August 04, 2008

Is Google your next datacenter?

Many SMBs are finding it better to let third parties like Google handle their IT work so that they can focus on their core businesses

Jonathan Snyder's five-person team at Dreambuilder Investments isn't your typical IT organization. Or is it?

The New York-based company, which buys and sells defaulted residential mortgages, uses Salesforce.com's Force.com as its financial services platform. It backs up data using EMC's hosted MozyPro service. Dreambuilder's server is hosted by RackForce Networks in Canada, and its e-mail is handled by Apptix, a hosted exchange in Herndon, Va.

Granted, Dreambuilder Investments is a five-year-old company that lacks the IT infrastructure that a typical Fortune 1,000 enterprise has built up over decades. But as CTO Jonathan Snyder sees it, his firm's core business is mortgages, not server maintenance and disk backups. "If it's somebody else's core business to handle an Exchange server, let them do that," he says.

It's not just SMBs that are following Snyder's lead. By 2013, at least one-fifth of enterprise IT workloads will be managed in cloud computing environments, according to Mike West, an analyst at Saugatuck Technology, a boutique consulting firm in Westport, Conn. He says that big companies are increasingly handing over their IT infrastructure activities to traditional IT services providers such as IBM, HP, and even recent market entrants like Amazon.com and Boomi. The goal is to lower their costs, access enhanced functionality, sidestep skilled-labor shortages, and reduce their datacenter footprints.
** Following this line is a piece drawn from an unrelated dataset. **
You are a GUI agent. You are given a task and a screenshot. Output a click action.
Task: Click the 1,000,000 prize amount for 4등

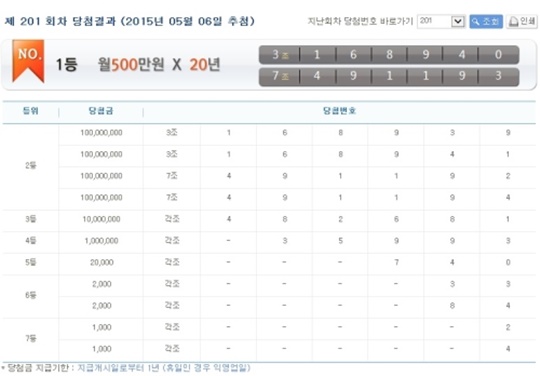click(x=101, y=241)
Moreover, building or installing commoditized applications or IT infrastructure services that don't provide competitive advantage has produced diminishing returns over the past few years, says John Dutra, CTO at Sun IT, a division of Sun that's preparing to launch a hosted computing platform for developers called Network.com.

Companies "are no longer going to buy technology artifacts, like ERP systems," predicts Thornton May, a Biddeford, Maine-based futurist and Computerworld columnist. Instead, he says, "they'll commit to a service."

Cloud computing -- the ability to store files and data on a remote network using the Internet (see our QuickStudy for more on cloud computing) -- provides benefits such as lowered infrastructure costs and enhanced speed to market. Studies have shown that it would cost some companies millions of dollars to set up their own virtualized server and storage environments, says West.